Psychologists that study the brain have shown humans process information in channels. If the input enters the brain in different channels, we can process multiple things simultaneously. That’s why we can walk and chew gum at the same time.

It turns out that music is processed in a different channel than foreground activities, like reading or having a conversation. That’s why you can write a report or study a presentation with music in the background. It’s processed on different channels!

But spoken word is processed in the same channel as foreground activities. When trying to concentrate on driving a car in an unfamiliar area, it’s difficult to have a conversation with someone in the car.

You can test this:

Put on headphones and listen to an aircheck, talk show, or podcast while trying to read a novel. Either you have no idea what you hear, or you’ll miss what happens for a few pages.

Now put on music, and it’s all good.

It’s literally impossible to process two things simultaneously on the same channel.

When two elements enter the same channel, we become stressed. And humans are conditioned to relieve stress. So one or the other has to go. They can continue to focus on the foreground activity or switch attention to talk. They can’t do both.

Guess what loses?
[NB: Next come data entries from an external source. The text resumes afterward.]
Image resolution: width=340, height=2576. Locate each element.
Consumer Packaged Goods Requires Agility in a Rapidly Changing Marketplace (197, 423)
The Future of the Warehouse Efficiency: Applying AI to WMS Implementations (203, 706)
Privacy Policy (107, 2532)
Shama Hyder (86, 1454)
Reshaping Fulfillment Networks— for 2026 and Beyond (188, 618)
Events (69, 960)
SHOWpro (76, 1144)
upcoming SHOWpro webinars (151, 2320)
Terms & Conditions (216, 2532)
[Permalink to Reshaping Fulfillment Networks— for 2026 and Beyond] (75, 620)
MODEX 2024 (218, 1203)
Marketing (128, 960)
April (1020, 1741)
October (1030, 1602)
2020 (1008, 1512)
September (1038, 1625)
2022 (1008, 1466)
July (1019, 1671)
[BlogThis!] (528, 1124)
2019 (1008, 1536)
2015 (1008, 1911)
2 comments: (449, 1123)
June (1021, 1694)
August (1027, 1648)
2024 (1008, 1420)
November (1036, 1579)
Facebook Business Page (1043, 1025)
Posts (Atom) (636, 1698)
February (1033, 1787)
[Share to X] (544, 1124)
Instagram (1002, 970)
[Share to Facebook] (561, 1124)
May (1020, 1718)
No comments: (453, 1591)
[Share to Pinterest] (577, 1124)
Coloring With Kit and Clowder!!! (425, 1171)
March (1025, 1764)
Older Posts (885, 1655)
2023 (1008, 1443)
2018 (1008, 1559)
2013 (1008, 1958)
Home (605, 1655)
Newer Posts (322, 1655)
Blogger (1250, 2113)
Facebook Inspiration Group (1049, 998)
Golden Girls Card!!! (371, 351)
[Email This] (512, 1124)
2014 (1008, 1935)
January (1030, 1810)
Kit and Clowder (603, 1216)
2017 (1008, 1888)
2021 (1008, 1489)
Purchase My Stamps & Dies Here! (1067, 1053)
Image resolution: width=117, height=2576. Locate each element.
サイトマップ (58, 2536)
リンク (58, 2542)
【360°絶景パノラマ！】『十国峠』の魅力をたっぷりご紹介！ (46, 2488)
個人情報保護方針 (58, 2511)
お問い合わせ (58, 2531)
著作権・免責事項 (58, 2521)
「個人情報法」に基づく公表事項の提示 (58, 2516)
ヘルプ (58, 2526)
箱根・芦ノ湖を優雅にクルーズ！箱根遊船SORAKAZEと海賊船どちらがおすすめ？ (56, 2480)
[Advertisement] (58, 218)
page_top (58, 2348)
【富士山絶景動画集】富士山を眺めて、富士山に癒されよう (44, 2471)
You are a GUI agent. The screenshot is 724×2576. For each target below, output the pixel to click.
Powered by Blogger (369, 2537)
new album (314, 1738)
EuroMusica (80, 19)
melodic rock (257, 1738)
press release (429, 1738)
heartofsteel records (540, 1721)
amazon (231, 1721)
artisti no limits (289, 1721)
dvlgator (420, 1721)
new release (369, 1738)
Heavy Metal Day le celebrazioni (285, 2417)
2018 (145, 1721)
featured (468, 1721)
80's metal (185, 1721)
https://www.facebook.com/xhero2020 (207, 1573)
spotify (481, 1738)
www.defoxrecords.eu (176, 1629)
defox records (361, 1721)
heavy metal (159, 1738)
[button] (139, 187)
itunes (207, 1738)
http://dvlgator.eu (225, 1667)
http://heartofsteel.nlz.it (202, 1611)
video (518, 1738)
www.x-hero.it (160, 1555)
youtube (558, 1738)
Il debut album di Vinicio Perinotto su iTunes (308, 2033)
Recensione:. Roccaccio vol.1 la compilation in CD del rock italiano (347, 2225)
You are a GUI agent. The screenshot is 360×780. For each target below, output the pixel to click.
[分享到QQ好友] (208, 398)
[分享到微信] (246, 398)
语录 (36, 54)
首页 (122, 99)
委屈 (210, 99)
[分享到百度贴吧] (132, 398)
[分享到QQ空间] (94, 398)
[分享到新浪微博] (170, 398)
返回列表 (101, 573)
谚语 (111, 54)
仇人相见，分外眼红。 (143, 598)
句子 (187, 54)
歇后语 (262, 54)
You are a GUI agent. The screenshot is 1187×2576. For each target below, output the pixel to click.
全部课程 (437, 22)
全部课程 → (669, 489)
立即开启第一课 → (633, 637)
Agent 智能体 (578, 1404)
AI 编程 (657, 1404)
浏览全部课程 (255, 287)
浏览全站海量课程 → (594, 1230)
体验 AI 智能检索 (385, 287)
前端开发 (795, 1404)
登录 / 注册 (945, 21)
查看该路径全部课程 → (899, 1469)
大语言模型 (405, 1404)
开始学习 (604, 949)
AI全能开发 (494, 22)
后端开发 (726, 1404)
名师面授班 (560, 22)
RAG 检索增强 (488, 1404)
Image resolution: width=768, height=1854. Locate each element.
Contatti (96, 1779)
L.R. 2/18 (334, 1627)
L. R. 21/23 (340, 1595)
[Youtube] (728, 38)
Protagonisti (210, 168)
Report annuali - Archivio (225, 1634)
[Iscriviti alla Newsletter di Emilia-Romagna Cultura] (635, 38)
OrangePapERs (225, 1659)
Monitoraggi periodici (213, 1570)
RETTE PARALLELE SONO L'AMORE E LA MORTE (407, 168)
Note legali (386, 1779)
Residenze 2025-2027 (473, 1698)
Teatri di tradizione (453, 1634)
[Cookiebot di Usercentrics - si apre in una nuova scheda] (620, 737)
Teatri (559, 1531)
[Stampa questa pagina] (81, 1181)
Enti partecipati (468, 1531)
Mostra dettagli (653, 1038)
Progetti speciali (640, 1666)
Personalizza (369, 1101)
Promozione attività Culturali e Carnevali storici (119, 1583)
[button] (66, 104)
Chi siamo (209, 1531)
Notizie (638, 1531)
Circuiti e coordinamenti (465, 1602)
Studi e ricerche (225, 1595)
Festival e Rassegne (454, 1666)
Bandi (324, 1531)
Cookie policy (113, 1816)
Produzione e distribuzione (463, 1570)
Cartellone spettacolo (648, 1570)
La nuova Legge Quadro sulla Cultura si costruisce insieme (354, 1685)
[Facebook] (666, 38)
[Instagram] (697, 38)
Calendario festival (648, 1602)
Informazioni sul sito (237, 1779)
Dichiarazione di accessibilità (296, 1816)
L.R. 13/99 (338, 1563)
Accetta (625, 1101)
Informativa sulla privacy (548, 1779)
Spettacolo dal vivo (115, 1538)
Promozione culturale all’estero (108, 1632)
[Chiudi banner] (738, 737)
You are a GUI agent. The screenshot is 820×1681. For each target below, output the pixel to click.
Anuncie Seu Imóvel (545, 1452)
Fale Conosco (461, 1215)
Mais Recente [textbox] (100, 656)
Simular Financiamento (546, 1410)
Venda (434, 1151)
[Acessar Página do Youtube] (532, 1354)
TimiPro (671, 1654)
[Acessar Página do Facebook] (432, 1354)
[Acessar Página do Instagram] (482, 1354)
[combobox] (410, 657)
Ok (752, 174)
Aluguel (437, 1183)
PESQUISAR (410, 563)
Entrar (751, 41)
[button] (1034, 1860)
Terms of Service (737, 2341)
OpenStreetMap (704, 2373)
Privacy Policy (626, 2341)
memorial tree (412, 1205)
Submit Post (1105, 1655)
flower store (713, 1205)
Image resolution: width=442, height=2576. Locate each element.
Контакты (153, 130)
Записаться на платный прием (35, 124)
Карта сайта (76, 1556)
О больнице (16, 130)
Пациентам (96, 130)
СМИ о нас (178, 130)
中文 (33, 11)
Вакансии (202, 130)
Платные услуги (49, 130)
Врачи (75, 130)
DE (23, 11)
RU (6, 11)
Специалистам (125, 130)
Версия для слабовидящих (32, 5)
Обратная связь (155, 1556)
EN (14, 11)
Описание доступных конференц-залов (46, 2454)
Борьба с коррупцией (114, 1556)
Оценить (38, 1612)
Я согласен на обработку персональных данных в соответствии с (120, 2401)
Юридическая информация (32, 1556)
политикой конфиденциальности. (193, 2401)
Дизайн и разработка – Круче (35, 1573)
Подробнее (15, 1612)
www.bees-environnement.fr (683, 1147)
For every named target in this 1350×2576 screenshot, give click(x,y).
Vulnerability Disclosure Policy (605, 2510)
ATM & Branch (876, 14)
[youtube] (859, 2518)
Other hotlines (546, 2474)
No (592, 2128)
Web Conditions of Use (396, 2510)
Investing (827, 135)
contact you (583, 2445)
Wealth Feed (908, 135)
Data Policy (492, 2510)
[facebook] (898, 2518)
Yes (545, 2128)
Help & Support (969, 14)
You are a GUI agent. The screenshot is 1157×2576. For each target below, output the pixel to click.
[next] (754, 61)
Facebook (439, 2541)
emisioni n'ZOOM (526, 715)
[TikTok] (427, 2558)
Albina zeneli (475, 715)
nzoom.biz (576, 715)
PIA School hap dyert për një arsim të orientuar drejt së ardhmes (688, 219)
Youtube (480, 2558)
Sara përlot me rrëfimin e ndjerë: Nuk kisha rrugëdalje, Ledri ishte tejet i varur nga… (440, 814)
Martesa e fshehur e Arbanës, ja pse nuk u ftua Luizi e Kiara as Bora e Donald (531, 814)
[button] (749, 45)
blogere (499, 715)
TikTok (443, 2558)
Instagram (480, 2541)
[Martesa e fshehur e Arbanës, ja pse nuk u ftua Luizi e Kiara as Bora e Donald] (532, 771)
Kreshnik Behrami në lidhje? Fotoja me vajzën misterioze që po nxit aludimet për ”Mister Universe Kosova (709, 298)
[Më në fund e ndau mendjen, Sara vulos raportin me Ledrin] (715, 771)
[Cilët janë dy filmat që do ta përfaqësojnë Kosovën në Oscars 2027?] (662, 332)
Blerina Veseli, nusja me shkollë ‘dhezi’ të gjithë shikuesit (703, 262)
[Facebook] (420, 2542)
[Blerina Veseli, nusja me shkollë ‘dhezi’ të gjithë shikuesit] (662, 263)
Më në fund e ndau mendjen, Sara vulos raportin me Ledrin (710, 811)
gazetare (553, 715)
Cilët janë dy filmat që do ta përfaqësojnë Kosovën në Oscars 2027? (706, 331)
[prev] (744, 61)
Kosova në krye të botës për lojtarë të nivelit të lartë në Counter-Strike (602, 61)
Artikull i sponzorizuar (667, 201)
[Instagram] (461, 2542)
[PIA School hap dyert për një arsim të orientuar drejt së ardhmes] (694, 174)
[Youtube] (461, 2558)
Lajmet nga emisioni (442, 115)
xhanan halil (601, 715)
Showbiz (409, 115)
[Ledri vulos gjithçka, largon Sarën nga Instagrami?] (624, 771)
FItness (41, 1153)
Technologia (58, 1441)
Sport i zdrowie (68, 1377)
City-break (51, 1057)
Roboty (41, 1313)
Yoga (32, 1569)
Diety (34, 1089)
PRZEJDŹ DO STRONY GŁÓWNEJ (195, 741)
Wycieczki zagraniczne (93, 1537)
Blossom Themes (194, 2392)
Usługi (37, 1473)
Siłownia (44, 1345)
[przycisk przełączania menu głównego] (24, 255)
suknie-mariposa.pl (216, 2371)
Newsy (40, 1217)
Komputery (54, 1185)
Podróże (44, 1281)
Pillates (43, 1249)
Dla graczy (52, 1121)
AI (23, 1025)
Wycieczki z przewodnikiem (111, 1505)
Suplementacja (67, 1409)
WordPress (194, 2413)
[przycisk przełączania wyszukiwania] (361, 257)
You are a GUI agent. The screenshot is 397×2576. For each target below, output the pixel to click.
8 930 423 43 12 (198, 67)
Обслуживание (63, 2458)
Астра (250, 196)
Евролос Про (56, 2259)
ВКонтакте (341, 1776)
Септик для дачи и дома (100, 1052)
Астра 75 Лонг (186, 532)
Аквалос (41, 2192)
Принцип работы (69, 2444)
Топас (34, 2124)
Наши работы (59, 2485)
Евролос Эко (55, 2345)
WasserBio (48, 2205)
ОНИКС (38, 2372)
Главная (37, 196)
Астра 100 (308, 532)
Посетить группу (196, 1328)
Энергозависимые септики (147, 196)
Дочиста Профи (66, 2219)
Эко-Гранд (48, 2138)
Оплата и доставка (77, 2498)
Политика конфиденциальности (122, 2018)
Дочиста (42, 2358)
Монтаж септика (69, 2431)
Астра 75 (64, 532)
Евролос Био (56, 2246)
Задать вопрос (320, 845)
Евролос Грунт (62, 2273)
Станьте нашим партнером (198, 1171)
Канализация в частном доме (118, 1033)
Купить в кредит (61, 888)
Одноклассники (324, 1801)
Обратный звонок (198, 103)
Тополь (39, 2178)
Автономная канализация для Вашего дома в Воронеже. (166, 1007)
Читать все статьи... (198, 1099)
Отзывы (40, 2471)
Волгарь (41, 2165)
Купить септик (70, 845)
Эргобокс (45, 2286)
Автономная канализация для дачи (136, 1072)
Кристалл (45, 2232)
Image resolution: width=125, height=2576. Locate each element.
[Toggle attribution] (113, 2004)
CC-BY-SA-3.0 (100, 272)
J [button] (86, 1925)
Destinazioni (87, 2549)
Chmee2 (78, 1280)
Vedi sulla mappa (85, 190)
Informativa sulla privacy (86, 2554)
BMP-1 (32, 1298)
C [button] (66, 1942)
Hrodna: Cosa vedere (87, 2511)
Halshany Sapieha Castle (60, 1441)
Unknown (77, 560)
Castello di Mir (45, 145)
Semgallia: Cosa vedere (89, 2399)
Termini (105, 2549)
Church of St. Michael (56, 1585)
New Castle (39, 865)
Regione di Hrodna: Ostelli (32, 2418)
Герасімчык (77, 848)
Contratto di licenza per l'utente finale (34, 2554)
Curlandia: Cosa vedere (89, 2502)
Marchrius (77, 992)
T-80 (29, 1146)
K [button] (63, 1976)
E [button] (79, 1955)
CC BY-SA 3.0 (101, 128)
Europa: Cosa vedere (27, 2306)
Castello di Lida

It’s easier to change the channel or turn off the radio because they can’t just stop working. The easy programming fix would be to remove the cause of stress: Tell the jocks to shut up. But that’s not a great solution.

Removing or reducing talk may reduce brain stress, but it makes stations disposable. There’s a better solution.

How To Compete For Attention

When the microphone turns on, radio stations enter the high-risk zone. Listeners are forced to choose spoken word content or relieve the stress by turning the station. So rather than caving to a more music/less talk approach, win the battle.

Here’s how:

Start Strong: Most breaks start with an air personality rambling through the basics as fast as they can. It’s basically unintelligible, partly because listeners are not paying attention. Capture listener attention in the first 7 seconds or the battle is lost and it’s almost impossible to get it back later in the break. In that case, the longer you talk, the greater the brain’s stress. And that stress will be relieved.

Make It Matter: Nobody has patience for weak or even average content. You won’t tolerate a boring blog post or slowly-paced TV show. Consumers demand action, and they have increasingly high standards to measure entertainment. Prepare every break to resonate.


There are compelling reasons why listeners reject talk. We can’t waste their time with pointless or uninspired chatter, but the solution isn’t to shut up or shorten talk segments. The goal should be to relieve brain stress by winning attention over their foreground activity.

We can do it with great talent, a commitment to planning, and being bold.